■ What this task involves ■
Your response should match the records line for line.

■ Data in this exercise ■

• • • • • • •

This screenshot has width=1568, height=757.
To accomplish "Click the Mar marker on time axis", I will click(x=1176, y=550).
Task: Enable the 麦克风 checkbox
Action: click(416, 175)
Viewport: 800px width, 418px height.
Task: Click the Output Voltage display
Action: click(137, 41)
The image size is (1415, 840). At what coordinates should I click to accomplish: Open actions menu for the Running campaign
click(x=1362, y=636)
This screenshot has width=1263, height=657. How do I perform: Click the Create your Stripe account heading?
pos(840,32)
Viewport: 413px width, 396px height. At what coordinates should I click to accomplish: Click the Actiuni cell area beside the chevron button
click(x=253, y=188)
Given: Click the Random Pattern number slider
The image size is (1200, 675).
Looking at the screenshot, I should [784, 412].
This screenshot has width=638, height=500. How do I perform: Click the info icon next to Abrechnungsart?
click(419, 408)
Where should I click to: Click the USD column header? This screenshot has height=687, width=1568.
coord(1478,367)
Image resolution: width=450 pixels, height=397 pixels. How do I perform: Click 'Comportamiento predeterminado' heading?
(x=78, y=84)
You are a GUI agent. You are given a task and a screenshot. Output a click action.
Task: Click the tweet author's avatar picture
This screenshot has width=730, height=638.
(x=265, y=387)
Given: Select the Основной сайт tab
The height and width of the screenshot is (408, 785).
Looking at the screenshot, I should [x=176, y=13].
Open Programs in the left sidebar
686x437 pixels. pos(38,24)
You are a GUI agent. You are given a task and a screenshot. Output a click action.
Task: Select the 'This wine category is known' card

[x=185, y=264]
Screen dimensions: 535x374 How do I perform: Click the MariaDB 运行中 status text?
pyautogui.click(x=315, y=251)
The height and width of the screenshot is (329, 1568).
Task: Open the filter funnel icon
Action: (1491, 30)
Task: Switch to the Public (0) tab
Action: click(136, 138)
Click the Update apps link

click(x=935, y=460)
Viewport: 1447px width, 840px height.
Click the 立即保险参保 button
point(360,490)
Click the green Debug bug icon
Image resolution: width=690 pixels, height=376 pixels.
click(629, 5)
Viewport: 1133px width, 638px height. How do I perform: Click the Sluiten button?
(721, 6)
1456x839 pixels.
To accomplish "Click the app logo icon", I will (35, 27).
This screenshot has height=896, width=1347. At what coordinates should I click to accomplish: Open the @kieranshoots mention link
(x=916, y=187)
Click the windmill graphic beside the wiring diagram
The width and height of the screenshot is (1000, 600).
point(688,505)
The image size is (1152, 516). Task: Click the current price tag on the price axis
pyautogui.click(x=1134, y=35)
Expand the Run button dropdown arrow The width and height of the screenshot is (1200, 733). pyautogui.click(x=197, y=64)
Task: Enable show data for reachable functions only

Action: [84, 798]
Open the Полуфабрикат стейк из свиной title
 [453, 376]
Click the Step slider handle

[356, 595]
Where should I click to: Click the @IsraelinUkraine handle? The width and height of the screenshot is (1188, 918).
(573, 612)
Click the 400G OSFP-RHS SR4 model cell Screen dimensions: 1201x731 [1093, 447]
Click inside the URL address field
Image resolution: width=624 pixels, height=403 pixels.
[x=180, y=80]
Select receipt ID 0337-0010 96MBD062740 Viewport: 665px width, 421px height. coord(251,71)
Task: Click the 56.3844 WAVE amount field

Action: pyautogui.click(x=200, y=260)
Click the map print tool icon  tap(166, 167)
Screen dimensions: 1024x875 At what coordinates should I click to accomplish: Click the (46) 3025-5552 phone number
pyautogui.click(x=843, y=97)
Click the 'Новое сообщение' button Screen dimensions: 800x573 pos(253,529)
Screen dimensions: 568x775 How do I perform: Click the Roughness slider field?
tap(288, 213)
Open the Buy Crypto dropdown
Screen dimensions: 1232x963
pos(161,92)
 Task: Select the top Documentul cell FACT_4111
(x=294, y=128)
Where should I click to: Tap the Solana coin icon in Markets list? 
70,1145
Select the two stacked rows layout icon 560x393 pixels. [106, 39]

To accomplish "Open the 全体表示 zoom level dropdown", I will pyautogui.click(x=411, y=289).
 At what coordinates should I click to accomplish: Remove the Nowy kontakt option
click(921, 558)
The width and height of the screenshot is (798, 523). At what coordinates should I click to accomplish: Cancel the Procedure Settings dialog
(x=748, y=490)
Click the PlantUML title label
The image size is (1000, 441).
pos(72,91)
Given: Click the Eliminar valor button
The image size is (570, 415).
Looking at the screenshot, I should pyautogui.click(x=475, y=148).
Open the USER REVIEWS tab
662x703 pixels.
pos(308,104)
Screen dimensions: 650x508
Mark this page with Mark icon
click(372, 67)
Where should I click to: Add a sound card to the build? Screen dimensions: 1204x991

• • • • • • •

■ Task result ■
This screenshot has width=1568, height=757.
To accomplish "Click the Mar marker on time axis", I will click(x=1176, y=550).
Task: Enable the 麦克风 checkbox
Action: click(416, 175)
Viewport: 800px width, 418px height.
Task: Click the Output Voltage display
Action: click(137, 41)
The image size is (1415, 840). At what coordinates should I click to accomplish: Open actions menu for the Running campaign
click(x=1362, y=636)
This screenshot has width=1263, height=657. How do I perform: Click the Create your Stripe account heading?
pos(840,32)
Viewport: 413px width, 396px height. At what coordinates should I click to accomplish: Click the Actiuni cell area beside the chevron button
click(x=253, y=188)
Given: Click the Random Pattern number slider
The image size is (1200, 675).
Looking at the screenshot, I should [784, 412].
This screenshot has width=638, height=500. How do I perform: Click the info icon next to Abrechnungsart?
click(419, 408)
Where should I click to: Click the USD column header? This screenshot has height=687, width=1568.
coord(1478,367)
Image resolution: width=450 pixels, height=397 pixels. How do I perform: Click 'Comportamiento predeterminado' heading?
(x=78, y=84)
You are a GUI agent. You are given a task and a screenshot. Output a click action.
Task: Click the tweet author's avatar picture
This screenshot has width=730, height=638.
(x=265, y=387)
Given: Select the Основной сайт tab
The height and width of the screenshot is (408, 785).
Looking at the screenshot, I should [x=176, y=13].
Open Programs in the left sidebar
686x437 pixels. pos(38,24)
You are a GUI agent. You are given a task and a screenshot. Output a click action.
Task: Select the 'This wine category is known' card

[x=185, y=264]
Screen dimensions: 535x374 How do I perform: Click the MariaDB 运行中 status text?
pyautogui.click(x=315, y=251)
The height and width of the screenshot is (329, 1568).
Task: Open the filter funnel icon
Action: (1491, 30)
Task: Switch to the Public (0) tab
Action: click(136, 138)
Click the Update apps link

click(x=935, y=460)
Viewport: 1447px width, 840px height.
Click the 立即保险参保 button
point(360,490)
Click the green Debug bug icon
Image resolution: width=690 pixels, height=376 pixels.
click(629, 5)
Viewport: 1133px width, 638px height. How do I perform: Click the Sluiten button?
(721, 6)
1456x839 pixels.
To accomplish "Click the app logo icon", I will (35, 27).
This screenshot has height=896, width=1347. At what coordinates should I click to accomplish: Open the @kieranshoots mention link
(x=916, y=187)
Click the windmill graphic beside the wiring diagram
The width and height of the screenshot is (1000, 600).
point(688,505)
The image size is (1152, 516). Task: Click the current price tag on the price axis
pyautogui.click(x=1134, y=35)
Expand the Run button dropdown arrow The width and height of the screenshot is (1200, 733). pyautogui.click(x=197, y=64)
Task: Enable show data for reachable functions only

Action: [84, 798]
Open the Полуфабрикат стейк из свиной title
 [453, 376]
Click the Step slider handle

[356, 595]
Where should I click to: Click the @IsraelinUkraine handle? The width and height of the screenshot is (1188, 918).
(573, 612)
Click the 400G OSFP-RHS SR4 model cell Screen dimensions: 1201x731 [1093, 447]
Click inside the URL address field
Image resolution: width=624 pixels, height=403 pixels.
[x=180, y=80]
Select receipt ID 0337-0010 96MBD062740 Viewport: 665px width, 421px height. coord(251,71)
Task: Click the 56.3844 WAVE amount field

Action: pyautogui.click(x=200, y=260)
Click the map print tool icon  tap(166, 167)
Screen dimensions: 1024x875 At what coordinates should I click to accomplish: Click the (46) 3025-5552 phone number
pyautogui.click(x=843, y=97)
Click the 'Новое сообщение' button Screen dimensions: 800x573 pos(253,529)
Screen dimensions: 568x775 How do I perform: Click the Roughness slider field?
tap(288, 213)
Open the Buy Crypto dropdown
Screen dimensions: 1232x963
pos(161,92)
 Task: Select the top Documentul cell FACT_4111
(x=294, y=128)
Where should I click to: Tap the Solana coin icon in Markets list? 
70,1145
Select the two stacked rows layout icon 560x393 pixels. [106, 39]

To accomplish "Open the 全体表示 zoom level dropdown", I will pyautogui.click(x=411, y=289).
 At what coordinates should I click to accomplish: Remove the Nowy kontakt option
click(921, 558)
The width and height of the screenshot is (798, 523). At what coordinates should I click to accomplish: Cancel the Procedure Settings dialog
(x=748, y=490)
Click the PlantUML title label
The image size is (1000, 441).
pos(72,91)
Given: Click the Eliminar valor button
The image size is (570, 415).
Looking at the screenshot, I should pyautogui.click(x=475, y=148).
Open the USER REVIEWS tab
662x703 pixels.
pos(308,104)
Screen dimensions: 650x508
Mark this page with Mark icon
click(372, 67)
Where should I click to: Add a sound card to the build? Screen dimensions: 1204x991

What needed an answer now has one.